Monkeypox: Urgent call for volunteer virologists as outbreak spreads

Public health officials have sent out an “urgent” call to consultant virologists for volunteers to help the “rapidly scaling up” monkeypox response, The Independent has learned.

In an email on Friday morning, seen by The Independent, UK Health Security Agency’s head of laboratory business and operations, Louise Forster, said: “We are looking for regional ID, microbiology or virology consultants to join the Monkey Pox clinical cell…

“As you are aware this is a national enhanced incident with a very high priority response, which is rapidly scaling up and we urgently need as many volunteers as possible.”

Volunteers would join a rota acting as a point of contact for clinical advice about monkeypox, and to call clinicians about positive results, according to the email.

The news comes as the World Health Organisation has allegeadly called an emergency meeting in response to the rising number of monkeypox cases globally.

On Friday, UKHSA confirmed 11 further cases, bringing the total up to 20. Chief medical officer for the organisation, Dr Sue Hopkins has said more cases are likely to be identified in the UK.

Dr Michael Head a senior research fellow in Global Health at the University of Southampton, said in response to the rising UK cases: “The monkeypox outbreak continues to escalate, and is undoubtedly worrying.
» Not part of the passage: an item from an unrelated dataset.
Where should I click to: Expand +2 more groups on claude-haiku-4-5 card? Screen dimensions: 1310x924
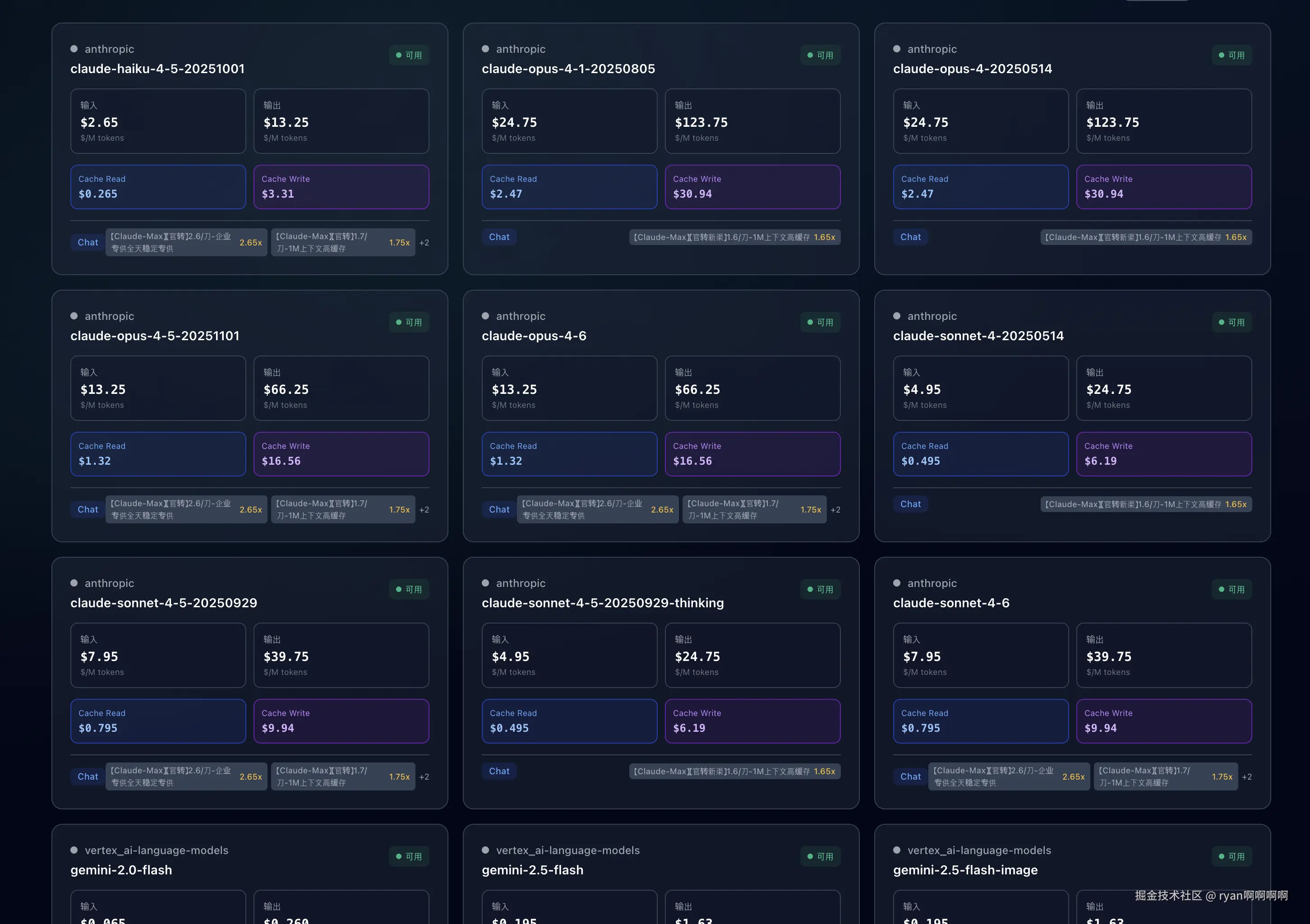pos(424,243)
The extent of the community transmission of monkeypox, being observed here in the UK and now in several other countries around the world, is concerning.

“However, it is important to highlight that whilst it is understandable to compare monkeypox with Covid, it’s important to remember they are two different viruses with their own characteristics. A big monkeypox outbreak like this is still a very different situation to a Covid pandemic.”

He said. “We may at some point see the use of the smallpox vaccine recommended for close contacts, as part of a ‘ring vaccination’ approach. For example, this was used successfully during an Ebola outbreak in Democratic Republic of Congo in 2018/19, where close contacts were vaccinated as part of the public health response.”